11. CAUTION: Before any firearm is fired, be sure the bore is free of any obstruction. This may cause bodily harm, as well as damage to your firearm. Never attempt to shoot an obstruction clear.

Cleaning the Bore of Your Gun

CLEANING THE BORE 1. Dip a patch in No. 10 or No. 11 Copper Cutter Solvent and pass it, on a jag or patch holder, through the bore several times to penetrate and loosen fouling. Work from the rear whenever possible and don't pull the dirty patch back through the bore. Note use of muzzle guard to center rod and protect bore.

Cleaning the Bore of Your Gun

2. Dip a phosphor bronze brush of the proper size in solvent and pass it through the bore several times. Again, work from the rear and go in one direction only.

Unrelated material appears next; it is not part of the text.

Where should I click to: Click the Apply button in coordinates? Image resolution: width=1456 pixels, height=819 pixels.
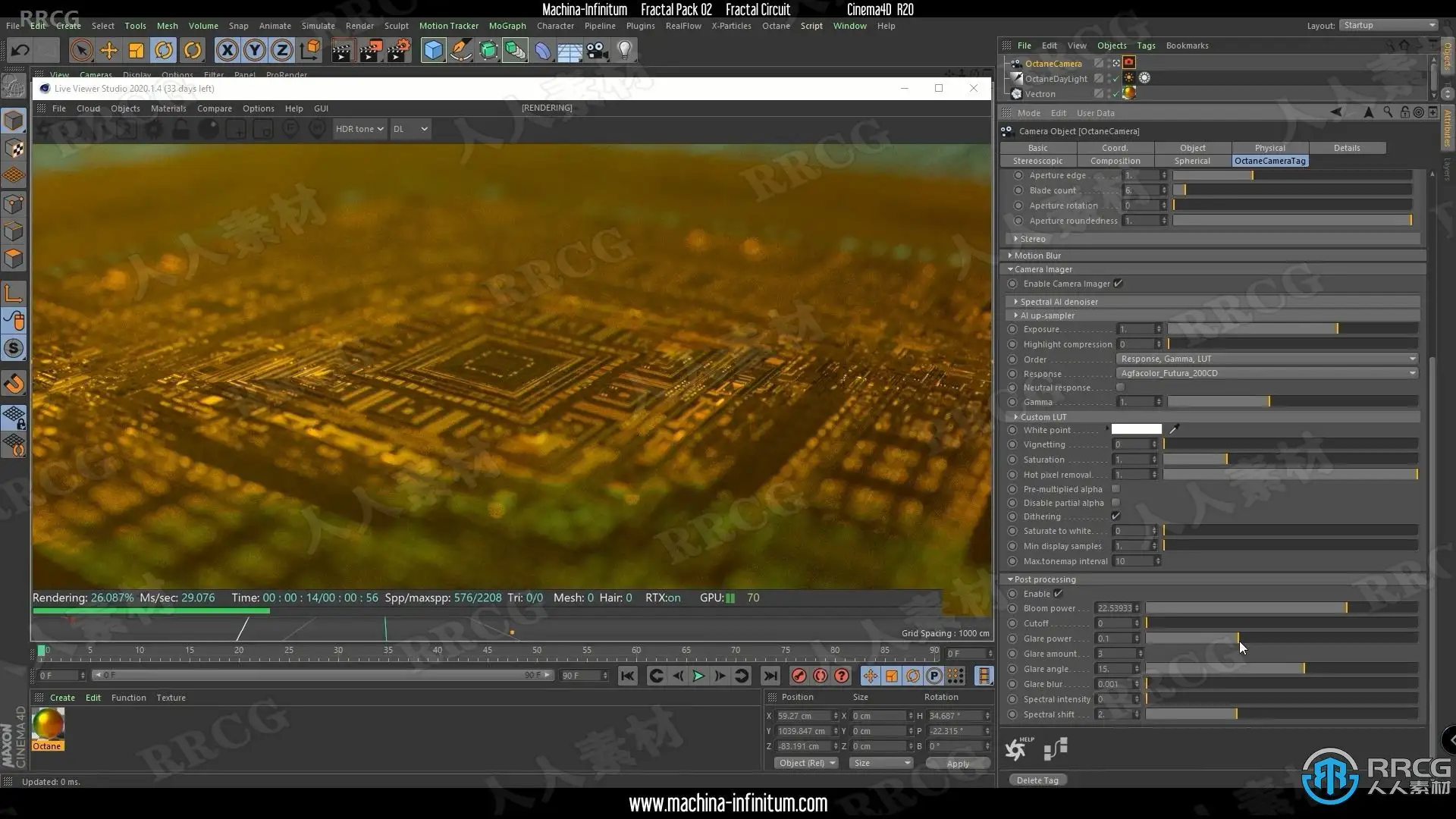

Cleaning the Bore of Your Gun

3. Pass clean, dry patches through the bore until there are no signs of residue on the patch. Work from the rear and go in one direction only.

Lubricating the Bore

4. Lightly lubricate (just a dab of TW25 or 3 or 4 drops of Formula 3) a bore mop of the proper size and pass it through the bore 3 or 4 times.

Cleaning the Action

CLEANING THE ACTION 5. Dip a nylon or phosphor bronze gun brush in solvent and scrub areas where powder residues and fouling build up (top strap, forcing cone, ejectors, slides, etc.).

Cleaning the Parts of Your Gun

6. Follow the same procedure on bolts, frames, trigger assemblies, etc. to loosen burnt powder, old lubrication and other fouling.

Removing Loose Foulings

7. Blast away loosed foulings with a powerful cleaner/degreaser (Gunk Out) to prepare for proper lubrication.

Lubricating Your Gun

8. LUBRICATION: Sparingly use a quality lubricant like TW25 B, Formula 3 or Super Lube to protect moving parts and inhibit rust. Do not over-lubricate.

Cleaning Your Gun

9. After reassembling the gun, wipe all exposed metal surfaces with a silicone gun and reel cloth to eliminate fingerprints and provide rust protection. If gun is to be stored for a length of time, consider using Rust Guardit for long-term protection.